◆ **What this task involves**
Nothing below is to be printed except the lines between the line holding "Alles Active - Funktionskleidung selber nähen (31, 1183)" and the line holding "grau (31, 795)", inclusive, each exactly as it appears.

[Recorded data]
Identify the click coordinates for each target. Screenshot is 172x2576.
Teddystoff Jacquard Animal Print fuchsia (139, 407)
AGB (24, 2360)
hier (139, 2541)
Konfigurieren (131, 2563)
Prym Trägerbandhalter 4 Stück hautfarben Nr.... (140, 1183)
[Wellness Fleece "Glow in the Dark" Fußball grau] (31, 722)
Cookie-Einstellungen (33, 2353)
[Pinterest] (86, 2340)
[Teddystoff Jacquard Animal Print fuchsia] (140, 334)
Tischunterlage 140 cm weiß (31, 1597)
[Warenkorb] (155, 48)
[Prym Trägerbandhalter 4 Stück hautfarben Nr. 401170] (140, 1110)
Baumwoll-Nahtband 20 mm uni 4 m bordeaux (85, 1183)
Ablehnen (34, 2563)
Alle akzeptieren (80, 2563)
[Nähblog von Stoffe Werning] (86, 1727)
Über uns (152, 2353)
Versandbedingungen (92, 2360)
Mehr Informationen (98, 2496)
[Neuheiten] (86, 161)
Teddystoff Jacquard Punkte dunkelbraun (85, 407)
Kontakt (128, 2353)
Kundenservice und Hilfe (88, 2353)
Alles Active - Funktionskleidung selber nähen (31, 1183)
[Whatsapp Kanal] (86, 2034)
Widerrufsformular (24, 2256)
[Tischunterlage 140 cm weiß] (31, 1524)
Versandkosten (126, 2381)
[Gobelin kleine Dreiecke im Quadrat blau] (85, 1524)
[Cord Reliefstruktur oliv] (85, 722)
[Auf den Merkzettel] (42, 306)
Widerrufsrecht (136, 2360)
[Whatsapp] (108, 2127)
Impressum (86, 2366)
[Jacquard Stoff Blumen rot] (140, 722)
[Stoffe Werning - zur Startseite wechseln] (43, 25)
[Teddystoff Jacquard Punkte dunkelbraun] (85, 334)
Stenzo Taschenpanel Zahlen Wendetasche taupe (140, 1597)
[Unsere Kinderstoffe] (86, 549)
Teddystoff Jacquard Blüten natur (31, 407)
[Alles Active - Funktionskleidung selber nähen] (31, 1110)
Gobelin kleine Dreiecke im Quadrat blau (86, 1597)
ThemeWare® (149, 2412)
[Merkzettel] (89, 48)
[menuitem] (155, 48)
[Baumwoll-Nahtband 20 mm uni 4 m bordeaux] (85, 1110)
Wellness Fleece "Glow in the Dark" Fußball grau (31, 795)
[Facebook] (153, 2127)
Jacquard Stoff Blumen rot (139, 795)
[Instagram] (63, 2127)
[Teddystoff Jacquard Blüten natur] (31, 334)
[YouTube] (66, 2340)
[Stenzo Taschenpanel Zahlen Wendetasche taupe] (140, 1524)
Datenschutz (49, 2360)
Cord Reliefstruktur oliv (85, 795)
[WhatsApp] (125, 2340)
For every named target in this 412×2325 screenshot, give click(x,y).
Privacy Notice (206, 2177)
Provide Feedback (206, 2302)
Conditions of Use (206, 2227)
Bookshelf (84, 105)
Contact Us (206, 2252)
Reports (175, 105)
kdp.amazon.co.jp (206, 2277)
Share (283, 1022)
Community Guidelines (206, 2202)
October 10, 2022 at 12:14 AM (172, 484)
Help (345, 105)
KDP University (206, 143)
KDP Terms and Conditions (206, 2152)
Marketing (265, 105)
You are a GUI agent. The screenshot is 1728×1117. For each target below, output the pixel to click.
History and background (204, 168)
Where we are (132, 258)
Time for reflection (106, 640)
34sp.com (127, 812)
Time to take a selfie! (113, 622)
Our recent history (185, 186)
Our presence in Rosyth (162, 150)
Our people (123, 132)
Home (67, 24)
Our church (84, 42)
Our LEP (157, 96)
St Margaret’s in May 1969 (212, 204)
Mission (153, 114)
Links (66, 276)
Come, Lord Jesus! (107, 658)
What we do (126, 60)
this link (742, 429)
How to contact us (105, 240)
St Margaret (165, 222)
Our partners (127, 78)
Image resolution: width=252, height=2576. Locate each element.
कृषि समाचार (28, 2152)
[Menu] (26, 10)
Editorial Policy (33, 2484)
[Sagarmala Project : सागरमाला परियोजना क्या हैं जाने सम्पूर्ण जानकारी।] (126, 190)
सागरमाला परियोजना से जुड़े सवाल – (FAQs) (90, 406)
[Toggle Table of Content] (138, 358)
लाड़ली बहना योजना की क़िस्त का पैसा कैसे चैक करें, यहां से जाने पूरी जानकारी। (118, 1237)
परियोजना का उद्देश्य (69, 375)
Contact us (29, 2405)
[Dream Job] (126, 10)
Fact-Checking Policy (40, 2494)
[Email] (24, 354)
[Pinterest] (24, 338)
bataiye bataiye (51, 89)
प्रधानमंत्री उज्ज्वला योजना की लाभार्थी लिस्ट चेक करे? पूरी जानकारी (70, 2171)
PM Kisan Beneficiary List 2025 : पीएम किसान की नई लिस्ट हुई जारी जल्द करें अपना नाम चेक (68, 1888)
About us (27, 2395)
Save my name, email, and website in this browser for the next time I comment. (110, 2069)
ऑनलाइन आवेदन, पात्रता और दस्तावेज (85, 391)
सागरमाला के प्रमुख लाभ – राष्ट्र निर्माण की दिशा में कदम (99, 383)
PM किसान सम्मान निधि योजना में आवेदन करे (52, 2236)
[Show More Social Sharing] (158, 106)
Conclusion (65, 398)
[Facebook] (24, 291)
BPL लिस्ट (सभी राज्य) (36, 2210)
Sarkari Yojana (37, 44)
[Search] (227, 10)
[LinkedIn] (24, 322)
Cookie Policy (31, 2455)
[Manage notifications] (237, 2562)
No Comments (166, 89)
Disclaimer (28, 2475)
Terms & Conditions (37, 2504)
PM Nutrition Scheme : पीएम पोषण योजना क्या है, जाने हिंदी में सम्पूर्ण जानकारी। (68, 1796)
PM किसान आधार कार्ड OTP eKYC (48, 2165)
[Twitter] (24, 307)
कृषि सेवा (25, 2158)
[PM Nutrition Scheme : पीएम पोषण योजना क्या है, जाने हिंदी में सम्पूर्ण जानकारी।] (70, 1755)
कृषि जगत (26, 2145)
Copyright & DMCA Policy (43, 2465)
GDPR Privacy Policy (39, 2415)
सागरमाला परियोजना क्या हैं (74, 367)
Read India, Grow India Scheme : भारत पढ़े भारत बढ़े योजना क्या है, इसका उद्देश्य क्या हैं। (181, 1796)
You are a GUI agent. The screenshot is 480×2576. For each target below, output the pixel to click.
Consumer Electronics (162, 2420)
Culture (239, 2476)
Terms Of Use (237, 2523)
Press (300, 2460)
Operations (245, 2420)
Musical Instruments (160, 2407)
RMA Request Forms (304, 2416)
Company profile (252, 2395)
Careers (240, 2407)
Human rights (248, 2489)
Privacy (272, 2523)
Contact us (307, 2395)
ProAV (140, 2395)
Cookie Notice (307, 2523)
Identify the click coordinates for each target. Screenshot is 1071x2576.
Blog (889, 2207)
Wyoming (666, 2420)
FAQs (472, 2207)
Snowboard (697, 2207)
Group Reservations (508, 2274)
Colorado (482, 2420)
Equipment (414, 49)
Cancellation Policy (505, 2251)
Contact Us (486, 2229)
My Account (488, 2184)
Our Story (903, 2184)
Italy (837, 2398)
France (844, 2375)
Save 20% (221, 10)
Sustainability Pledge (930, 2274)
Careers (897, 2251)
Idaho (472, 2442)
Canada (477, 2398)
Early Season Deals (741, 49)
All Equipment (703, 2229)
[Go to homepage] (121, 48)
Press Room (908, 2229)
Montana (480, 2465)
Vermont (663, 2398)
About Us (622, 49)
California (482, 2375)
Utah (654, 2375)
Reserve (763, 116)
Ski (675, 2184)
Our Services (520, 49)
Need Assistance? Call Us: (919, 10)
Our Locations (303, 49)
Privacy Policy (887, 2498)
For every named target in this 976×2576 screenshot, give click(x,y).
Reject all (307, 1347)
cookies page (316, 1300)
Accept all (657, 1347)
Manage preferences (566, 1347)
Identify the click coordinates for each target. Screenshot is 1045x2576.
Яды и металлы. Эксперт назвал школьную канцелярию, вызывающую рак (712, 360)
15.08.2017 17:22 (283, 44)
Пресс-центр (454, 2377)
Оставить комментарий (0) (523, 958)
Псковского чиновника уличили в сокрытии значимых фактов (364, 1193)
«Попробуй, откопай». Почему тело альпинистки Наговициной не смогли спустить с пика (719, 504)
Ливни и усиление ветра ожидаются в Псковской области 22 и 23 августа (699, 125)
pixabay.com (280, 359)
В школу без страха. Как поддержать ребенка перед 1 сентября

◆ **The completed task**
Alles Active - Funktionskleidung selber nähen (31, 1183)
[Whatsapp Kanal] (86, 2034)
Widerrufsformular (24, 2256)
[Tischunterlage 140 cm weiß] (31, 1524)
Versandkosten (126, 2381)
[Gobelin kleine Dreiecke im Quadrat blau] (85, 1524)
[Cord Reliefstruktur oliv] (85, 722)
[Auf den Merkzettel] (42, 306)
Widerrufsrecht (136, 2360)
[Whatsapp] (108, 2127)
Impressum (86, 2366)
[Jacquard Stoff Blumen rot] (140, 722)
[Stoffe Werning - zur Startseite wechseln] (43, 25)
[Teddystoff Jacquard Punkte dunkelbraun] (85, 334)
Stenzo Taschenpanel Zahlen Wendetasche taupe (140, 1597)
[Unsere Kinderstoffe] (86, 549)
Teddystoff Jacquard Blüten natur (31, 407)
[Alles Active - Funktionskleidung selber nähen] (31, 1110)
Gobelin kleine Dreiecke im Quadrat blau (86, 1597)
ThemeWare® (149, 2412)
[Merkzettel] (89, 48)
[menuitem] (155, 48)
[Baumwoll-Nahtband 20 mm uni 4 m bordeaux] (85, 1110)
Wellness Fleece "Glow in the Dark" Fußball grau (31, 795)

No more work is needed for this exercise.